▶ Records provided:
---+---

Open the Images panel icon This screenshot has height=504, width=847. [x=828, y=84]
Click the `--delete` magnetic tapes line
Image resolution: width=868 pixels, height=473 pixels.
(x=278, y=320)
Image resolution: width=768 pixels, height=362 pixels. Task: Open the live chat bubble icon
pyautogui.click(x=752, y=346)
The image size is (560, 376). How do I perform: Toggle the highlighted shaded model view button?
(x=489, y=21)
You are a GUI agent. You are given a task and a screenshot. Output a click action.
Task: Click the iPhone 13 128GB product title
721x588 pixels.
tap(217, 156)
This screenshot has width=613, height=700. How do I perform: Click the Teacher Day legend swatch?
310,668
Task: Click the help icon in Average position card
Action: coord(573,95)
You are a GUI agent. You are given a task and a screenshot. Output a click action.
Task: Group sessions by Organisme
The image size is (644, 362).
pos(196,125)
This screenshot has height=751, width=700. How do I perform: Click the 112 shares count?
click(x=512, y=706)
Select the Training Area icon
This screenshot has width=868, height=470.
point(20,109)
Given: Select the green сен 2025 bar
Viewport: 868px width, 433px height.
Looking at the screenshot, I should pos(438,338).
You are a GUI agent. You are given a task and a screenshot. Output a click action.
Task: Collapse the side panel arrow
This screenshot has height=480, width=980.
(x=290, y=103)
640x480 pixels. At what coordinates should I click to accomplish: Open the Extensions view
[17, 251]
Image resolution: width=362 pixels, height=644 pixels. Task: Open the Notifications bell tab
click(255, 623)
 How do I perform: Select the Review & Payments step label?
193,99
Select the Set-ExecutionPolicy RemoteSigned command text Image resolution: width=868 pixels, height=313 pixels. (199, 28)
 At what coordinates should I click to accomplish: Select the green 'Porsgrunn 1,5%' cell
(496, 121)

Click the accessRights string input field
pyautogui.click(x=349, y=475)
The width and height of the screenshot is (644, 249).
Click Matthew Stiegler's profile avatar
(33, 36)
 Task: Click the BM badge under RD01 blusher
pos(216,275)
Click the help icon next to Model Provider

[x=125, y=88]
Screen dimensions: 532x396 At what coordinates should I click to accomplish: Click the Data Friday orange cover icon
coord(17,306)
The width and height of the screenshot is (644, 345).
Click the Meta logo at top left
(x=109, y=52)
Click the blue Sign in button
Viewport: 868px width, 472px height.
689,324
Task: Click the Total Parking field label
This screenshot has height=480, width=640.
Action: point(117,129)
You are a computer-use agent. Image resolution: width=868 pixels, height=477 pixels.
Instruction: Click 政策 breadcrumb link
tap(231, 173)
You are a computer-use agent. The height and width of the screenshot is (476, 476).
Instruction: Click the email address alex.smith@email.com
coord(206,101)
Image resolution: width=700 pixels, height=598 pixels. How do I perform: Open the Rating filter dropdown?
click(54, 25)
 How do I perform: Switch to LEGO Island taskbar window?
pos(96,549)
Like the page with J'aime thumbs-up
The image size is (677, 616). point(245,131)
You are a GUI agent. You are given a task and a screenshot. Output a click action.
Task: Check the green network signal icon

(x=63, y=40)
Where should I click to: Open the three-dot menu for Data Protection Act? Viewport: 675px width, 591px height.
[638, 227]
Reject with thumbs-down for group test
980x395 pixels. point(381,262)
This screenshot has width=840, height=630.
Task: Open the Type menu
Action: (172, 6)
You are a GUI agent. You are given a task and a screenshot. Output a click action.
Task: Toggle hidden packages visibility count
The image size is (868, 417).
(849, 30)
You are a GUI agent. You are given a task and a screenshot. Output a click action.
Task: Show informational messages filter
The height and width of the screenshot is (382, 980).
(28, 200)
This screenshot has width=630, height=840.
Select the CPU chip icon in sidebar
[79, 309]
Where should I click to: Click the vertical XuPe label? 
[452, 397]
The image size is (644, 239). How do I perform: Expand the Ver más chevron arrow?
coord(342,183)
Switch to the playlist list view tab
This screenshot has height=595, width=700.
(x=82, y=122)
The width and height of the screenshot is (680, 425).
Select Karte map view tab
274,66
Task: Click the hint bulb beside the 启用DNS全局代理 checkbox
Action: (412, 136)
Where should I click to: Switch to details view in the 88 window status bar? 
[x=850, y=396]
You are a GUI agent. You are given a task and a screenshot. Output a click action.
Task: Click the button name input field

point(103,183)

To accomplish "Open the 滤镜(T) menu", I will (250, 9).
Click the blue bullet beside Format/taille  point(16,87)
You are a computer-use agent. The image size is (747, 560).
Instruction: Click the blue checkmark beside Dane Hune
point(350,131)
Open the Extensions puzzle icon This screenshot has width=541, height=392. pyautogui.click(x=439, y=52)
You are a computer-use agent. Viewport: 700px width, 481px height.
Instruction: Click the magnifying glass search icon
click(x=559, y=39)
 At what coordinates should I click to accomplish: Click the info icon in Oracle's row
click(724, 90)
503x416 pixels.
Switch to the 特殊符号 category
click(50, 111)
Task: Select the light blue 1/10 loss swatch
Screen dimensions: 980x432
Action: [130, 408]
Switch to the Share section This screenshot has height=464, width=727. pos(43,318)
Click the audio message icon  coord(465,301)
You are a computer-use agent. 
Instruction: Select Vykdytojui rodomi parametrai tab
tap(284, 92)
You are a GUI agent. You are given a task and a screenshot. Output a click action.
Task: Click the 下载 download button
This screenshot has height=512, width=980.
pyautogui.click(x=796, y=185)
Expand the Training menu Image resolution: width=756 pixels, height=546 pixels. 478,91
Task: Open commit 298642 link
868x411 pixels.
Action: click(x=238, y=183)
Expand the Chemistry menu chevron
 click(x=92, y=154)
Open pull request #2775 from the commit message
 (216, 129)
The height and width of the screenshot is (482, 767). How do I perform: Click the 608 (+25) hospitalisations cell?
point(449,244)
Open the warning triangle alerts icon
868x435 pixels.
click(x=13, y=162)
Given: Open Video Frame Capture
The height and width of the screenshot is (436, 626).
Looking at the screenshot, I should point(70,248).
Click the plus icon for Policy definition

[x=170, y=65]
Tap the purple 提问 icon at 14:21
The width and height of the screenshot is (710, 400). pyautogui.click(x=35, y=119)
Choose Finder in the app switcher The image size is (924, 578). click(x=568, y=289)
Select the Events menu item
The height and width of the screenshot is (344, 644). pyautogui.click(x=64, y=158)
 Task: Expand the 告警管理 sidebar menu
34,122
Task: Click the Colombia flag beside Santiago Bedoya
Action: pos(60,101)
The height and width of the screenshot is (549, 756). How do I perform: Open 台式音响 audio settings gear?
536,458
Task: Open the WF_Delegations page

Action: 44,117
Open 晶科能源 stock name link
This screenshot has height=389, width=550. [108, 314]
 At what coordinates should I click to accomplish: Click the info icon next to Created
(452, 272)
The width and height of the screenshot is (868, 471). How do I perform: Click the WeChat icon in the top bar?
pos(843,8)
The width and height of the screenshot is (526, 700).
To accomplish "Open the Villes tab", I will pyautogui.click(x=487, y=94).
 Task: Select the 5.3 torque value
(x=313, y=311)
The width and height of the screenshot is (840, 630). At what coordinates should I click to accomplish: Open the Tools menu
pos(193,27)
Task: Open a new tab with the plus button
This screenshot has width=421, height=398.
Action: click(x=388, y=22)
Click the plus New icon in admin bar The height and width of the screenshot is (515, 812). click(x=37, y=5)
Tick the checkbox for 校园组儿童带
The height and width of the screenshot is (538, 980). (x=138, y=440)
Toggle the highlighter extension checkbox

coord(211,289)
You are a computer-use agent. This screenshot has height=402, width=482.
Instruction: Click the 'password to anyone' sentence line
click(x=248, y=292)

---+---

▶ Task to carry out: What the exercise asks for is the listing above, retyped in full.

▶ Result of this exercise:
Open the Images panel icon This screenshot has height=504, width=847. [x=828, y=84]
Click the `--delete` magnetic tapes line
Image resolution: width=868 pixels, height=473 pixels.
(x=278, y=320)
Image resolution: width=768 pixels, height=362 pixels. Task: Open the live chat bubble icon
pyautogui.click(x=752, y=346)
The image size is (560, 376). How do I perform: Toggle the highlighted shaded model view button?
(x=489, y=21)
You are a GUI agent. You are given a task and a screenshot. Output a click action.
Task: Click the iPhone 13 128GB product title
721x588 pixels.
tap(217, 156)
This screenshot has width=613, height=700. How do I perform: Click the Teacher Day legend swatch?
310,668
Task: Click the help icon in Average position card
Action: coord(573,95)
You are a GUI agent. You are given a task and a screenshot. Output a click action.
Task: Group sessions by Organisme
The image size is (644, 362).
pos(196,125)
This screenshot has height=751, width=700. How do I perform: Click the 112 shares count?
click(x=512, y=706)
Select the Training Area icon
This screenshot has width=868, height=470.
point(20,109)
Given: Select the green сен 2025 bar
Viewport: 868px width, 433px height.
Looking at the screenshot, I should pos(438,338).
You are a GUI agent. You are given a task and a screenshot. Output a click action.
Task: Collapse the side panel arrow
This screenshot has height=480, width=980.
(x=290, y=103)
640x480 pixels. At what coordinates should I click to accomplish: Open the Extensions view
[17, 251]
Image resolution: width=362 pixels, height=644 pixels. Task: Open the Notifications bell tab
click(255, 623)
 How do I perform: Select the Review & Payments step label?
193,99
Select the Set-ExecutionPolicy RemoteSigned command text Image resolution: width=868 pixels, height=313 pixels. (199, 28)
 At what coordinates should I click to accomplish: Select the green 'Porsgrunn 1,5%' cell
(496, 121)

Click the accessRights string input field
pyautogui.click(x=349, y=475)
The width and height of the screenshot is (644, 249).
Click Matthew Stiegler's profile avatar
(33, 36)
 Task: Click the BM badge under RD01 blusher
pos(216,275)
Click the help icon next to Model Provider

[x=125, y=88]
Screen dimensions: 532x396 At what coordinates should I click to accomplish: Click the Data Friday orange cover icon
coord(17,306)
The width and height of the screenshot is (644, 345).
Click the Meta logo at top left
(x=109, y=52)
Click the blue Sign in button
Viewport: 868px width, 472px height.
689,324
Task: Click the Total Parking field label
This screenshot has height=480, width=640.
Action: point(117,129)
You are a computer-use agent. Image resolution: width=868 pixels, height=477 pixels.
Instruction: Click 政策 breadcrumb link
tap(231, 173)
You are a computer-use agent. The height and width of the screenshot is (476, 476).
Instruction: Click the email address alex.smith@email.com
coord(206,101)
Image resolution: width=700 pixels, height=598 pixels. How do I perform: Open the Rating filter dropdown?
click(54, 25)
 How do I perform: Switch to LEGO Island taskbar window?
pos(96,549)
Like the page with J'aime thumbs-up
The image size is (677, 616). point(245,131)
You are a GUI agent. You are given a task and a screenshot. Output a click action.
Task: Check the green network signal icon

(x=63, y=40)
Where should I click to: Open the three-dot menu for Data Protection Act? Viewport: 675px width, 591px height.
[638, 227]
Reject with thumbs-down for group test
980x395 pixels. point(381,262)
This screenshot has width=840, height=630.
Task: Open the Type menu
Action: (172, 6)
You are a GUI agent. You are given a task and a screenshot. Output a click action.
Task: Toggle hidden packages visibility count
The image size is (868, 417).
(849, 30)
You are a GUI agent. You are given a task and a screenshot. Output a click action.
Task: Show informational messages filter
The height and width of the screenshot is (382, 980).
(28, 200)
This screenshot has width=630, height=840.
Select the CPU chip icon in sidebar
[79, 309]
Where should I click to: Click the vertical XuPe label? 
[452, 397]
The image size is (644, 239). How do I perform: Expand the Ver más chevron arrow?
coord(342,183)
Switch to the playlist list view tab
This screenshot has height=595, width=700.
(x=82, y=122)
The width and height of the screenshot is (680, 425).
Select Karte map view tab
274,66
Task: Click the hint bulb beside the 启用DNS全局代理 checkbox
Action: (412, 136)
Where should I click to: Switch to details view in the 88 window status bar? 
[x=850, y=396]
You are a GUI agent. You are given a task and a screenshot. Output a click action.
Task: Click the button name input field

point(103,183)

To accomplish "Open the 滤镜(T) menu", I will (250, 9).
Click the blue bullet beside Format/taille  point(16,87)
You are a computer-use agent. The image size is (747, 560).
Instruction: Click the blue checkmark beside Dane Hune
point(350,131)
Open the Extensions puzzle icon This screenshot has width=541, height=392. pyautogui.click(x=439, y=52)
You are a computer-use agent. Viewport: 700px width, 481px height.
Instruction: Click the magnifying glass search icon
click(x=559, y=39)
 At what coordinates should I click to accomplish: Click the info icon in Oracle's row
click(724, 90)
503x416 pixels.
Switch to the 特殊符号 category
click(50, 111)
Task: Select the light blue 1/10 loss swatch
Screen dimensions: 980x432
Action: [130, 408]
Switch to the Share section This screenshot has height=464, width=727. pos(43,318)
Click the audio message icon  coord(465,301)
You are a computer-use agent. 
Instruction: Select Vykdytojui rodomi parametrai tab
tap(284, 92)
You are a GUI agent. You are given a task and a screenshot. Output a click action.
Task: Click the 下载 download button
This screenshot has height=512, width=980.
pyautogui.click(x=796, y=185)
Expand the Training menu Image resolution: width=756 pixels, height=546 pixels. 478,91
Task: Open commit 298642 link
868x411 pixels.
Action: click(x=238, y=183)
Expand the Chemistry menu chevron
 click(x=92, y=154)
Open pull request #2775 from the commit message
 (216, 129)
The height and width of the screenshot is (482, 767). How do I perform: Click the 608 (+25) hospitalisations cell?
point(449,244)
Open the warning triangle alerts icon
868x435 pixels.
click(x=13, y=162)
Given: Open Video Frame Capture
The height and width of the screenshot is (436, 626).
Looking at the screenshot, I should point(70,248).
Click the plus icon for Policy definition

[x=170, y=65]
Tap the purple 提问 icon at 14:21
The width and height of the screenshot is (710, 400). pyautogui.click(x=35, y=119)
Choose Finder in the app switcher The image size is (924, 578). click(x=568, y=289)
Select the Events menu item
The height and width of the screenshot is (344, 644). pyautogui.click(x=64, y=158)
 Task: Expand the 告警管理 sidebar menu
34,122
Task: Click the Colombia flag beside Santiago Bedoya
Action: pos(60,101)
The height and width of the screenshot is (549, 756). How do I perform: Open 台式音响 audio settings gear?
536,458
Task: Open the WF_Delegations page

Action: 44,117
Open 晶科能源 stock name link
This screenshot has height=389, width=550. [108, 314]
 At what coordinates should I click to accomplish: Click the info icon next to Created
(452, 272)
The width and height of the screenshot is (868, 471). How do I perform: Click the WeChat icon in the top bar?
pos(843,8)
The width and height of the screenshot is (526, 700).
To accomplish "Open the Villes tab", I will pyautogui.click(x=487, y=94).
 Task: Select the 5.3 torque value
(x=313, y=311)
The width and height of the screenshot is (840, 630). At what coordinates should I click to accomplish: Open the Tools menu
pos(193,27)
Task: Open a new tab with the plus button
This screenshot has width=421, height=398.
Action: click(x=388, y=22)
Click the plus New icon in admin bar The height and width of the screenshot is (515, 812). click(x=37, y=5)
Tick the checkbox for 校园组儿童带
The height and width of the screenshot is (538, 980). (x=138, y=440)
Toggle the highlighter extension checkbox

coord(211,289)
You are a computer-use agent. This screenshot has height=402, width=482.
Instruction: Click the 'password to anyone' sentence line
click(x=248, y=292)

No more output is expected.